Last modified on 3 August 2010, at 23:02

Econometric Theory/Matrix Differentiation

There are a few simple rules for matrix differentiation. These allow much econometrics to be done in matrix form, which can be simpler and far less cumbersome than using nested summation signs.

Differentiating an inner product with respect to a vector

Let a be a given column vector and let x be a column choice vector (a vector of values to be chosen). Their transposes can be denoted as a' and x' . Then the derivative of their inner product, which is a scalar, is a column vector:

∂a'x/∂x = ∂x'a/∂x = a.

Differentiating a quadratic form with respect to a vector

Let A be a matrix, either symmetric or non-symmetric, and consider the quadratic form x'Ax, which is itself a scalar. The derivative of this quadratic form with respect to the vector x is the column vector

∂x'Ax/∂x = (A+A')x.

But in econometrics, almost always the matrix in the quadratic form will be symmetric. If A is indeed symmetric, the formula can be simplified to

∂x'Ax/∂x = 2Ax.

Application to Ordinary Least Squares

Perhaps the most basic concept in econometrics is ordinary least squares, in which we choose the regression coefficients so as to minimize the sum of squared residuals (mispredictions) of the regression. Suppose the regression model is

y = Xβ + e,

where y is an n×1 vector of observed values of the dependent variable, X is an n×k matrix in which each column is an n×1 vector of observed values of one of the k independent variables (k<n), β is the k×1 vector of estimated response coefficients to be chosen, and e is the n×1 vector of residuals.

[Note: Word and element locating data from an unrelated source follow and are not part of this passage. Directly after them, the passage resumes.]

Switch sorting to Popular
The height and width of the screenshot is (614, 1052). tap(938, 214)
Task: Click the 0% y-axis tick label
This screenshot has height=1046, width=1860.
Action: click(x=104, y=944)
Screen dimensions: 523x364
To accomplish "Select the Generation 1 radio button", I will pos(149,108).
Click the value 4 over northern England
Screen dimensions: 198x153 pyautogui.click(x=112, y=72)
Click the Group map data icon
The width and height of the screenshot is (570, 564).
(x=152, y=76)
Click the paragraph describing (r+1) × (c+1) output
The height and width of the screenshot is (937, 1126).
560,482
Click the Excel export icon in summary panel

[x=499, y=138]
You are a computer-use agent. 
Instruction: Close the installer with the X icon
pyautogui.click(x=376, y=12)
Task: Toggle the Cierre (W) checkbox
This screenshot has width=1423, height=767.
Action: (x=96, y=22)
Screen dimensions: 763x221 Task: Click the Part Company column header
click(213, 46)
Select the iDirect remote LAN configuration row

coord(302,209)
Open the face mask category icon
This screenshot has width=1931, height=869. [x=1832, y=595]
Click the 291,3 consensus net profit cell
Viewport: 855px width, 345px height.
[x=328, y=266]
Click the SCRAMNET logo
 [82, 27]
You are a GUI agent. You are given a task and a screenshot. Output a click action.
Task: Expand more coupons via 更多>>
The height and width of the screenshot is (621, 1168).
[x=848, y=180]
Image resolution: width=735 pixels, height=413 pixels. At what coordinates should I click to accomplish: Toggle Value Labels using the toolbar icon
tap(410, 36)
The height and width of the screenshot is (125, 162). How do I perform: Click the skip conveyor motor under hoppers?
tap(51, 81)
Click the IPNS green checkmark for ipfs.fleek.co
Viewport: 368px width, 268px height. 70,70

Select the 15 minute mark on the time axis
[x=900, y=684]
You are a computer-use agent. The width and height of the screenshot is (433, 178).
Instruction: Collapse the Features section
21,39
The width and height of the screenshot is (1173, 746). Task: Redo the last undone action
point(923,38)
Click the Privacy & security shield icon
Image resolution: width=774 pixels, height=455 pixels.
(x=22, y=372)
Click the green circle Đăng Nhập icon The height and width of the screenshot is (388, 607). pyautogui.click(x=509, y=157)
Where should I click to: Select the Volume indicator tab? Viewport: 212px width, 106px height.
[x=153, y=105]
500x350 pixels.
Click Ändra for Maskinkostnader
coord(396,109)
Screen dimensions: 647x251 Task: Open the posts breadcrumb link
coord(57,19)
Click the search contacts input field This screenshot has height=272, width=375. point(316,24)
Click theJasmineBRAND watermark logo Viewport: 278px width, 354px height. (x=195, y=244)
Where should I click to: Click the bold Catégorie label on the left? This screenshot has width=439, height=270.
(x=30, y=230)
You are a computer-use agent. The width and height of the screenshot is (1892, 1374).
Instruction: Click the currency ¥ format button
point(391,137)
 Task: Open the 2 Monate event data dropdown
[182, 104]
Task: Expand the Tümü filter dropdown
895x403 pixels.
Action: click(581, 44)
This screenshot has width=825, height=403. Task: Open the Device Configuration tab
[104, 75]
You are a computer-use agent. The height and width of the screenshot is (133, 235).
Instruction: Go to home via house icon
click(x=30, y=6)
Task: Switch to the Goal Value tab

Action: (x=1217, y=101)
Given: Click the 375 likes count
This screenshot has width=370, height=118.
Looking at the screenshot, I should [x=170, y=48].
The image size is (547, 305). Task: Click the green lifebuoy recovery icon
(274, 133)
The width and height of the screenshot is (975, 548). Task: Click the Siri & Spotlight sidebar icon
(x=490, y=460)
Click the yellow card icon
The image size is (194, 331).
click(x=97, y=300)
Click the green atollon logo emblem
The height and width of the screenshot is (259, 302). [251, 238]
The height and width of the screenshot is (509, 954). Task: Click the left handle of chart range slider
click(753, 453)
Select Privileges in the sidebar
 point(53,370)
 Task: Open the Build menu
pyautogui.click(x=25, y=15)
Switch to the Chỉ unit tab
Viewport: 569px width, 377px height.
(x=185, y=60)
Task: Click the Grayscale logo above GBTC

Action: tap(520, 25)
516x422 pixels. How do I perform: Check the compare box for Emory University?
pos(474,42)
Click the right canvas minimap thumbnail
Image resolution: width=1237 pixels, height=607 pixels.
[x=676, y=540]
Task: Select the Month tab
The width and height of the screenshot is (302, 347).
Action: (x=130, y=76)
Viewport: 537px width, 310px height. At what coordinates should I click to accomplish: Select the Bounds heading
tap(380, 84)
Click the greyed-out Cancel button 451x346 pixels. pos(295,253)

The reader may confirm that the sum of squared residuals—the sum of the squares of the elements of e—is given by

e'e = (y - Xβ)'(y - Xβ) = y'y - y'Xβ - β'X'y + β'X'Xβ = y'y - 2β'(X'y) + β'(X'X)β

where the last equality holds because y'Xβ is a scalar and thus is its own transpose. Note that (X'y) is a k×1 vector and (X'X) is a k×k matrix. Using the above rules for differentiation, we have

∂e'e/∂β = -2X'y + 2(X'X)β,

where we have used the fact that X'X is symmetric. When we express the first-order condition by equating this vector derivative to the zero vector, we obtain

(X'X)β = X'y,

which can be solved for the choice vector β as

β = (X'X)-1X'y.

This is the ordinary least squares estimator. Note that so long as X has full column rank, the expression (X'X)-1 exists and (X'X) is positive definite, ensuring that the second-order conditions are satisfied.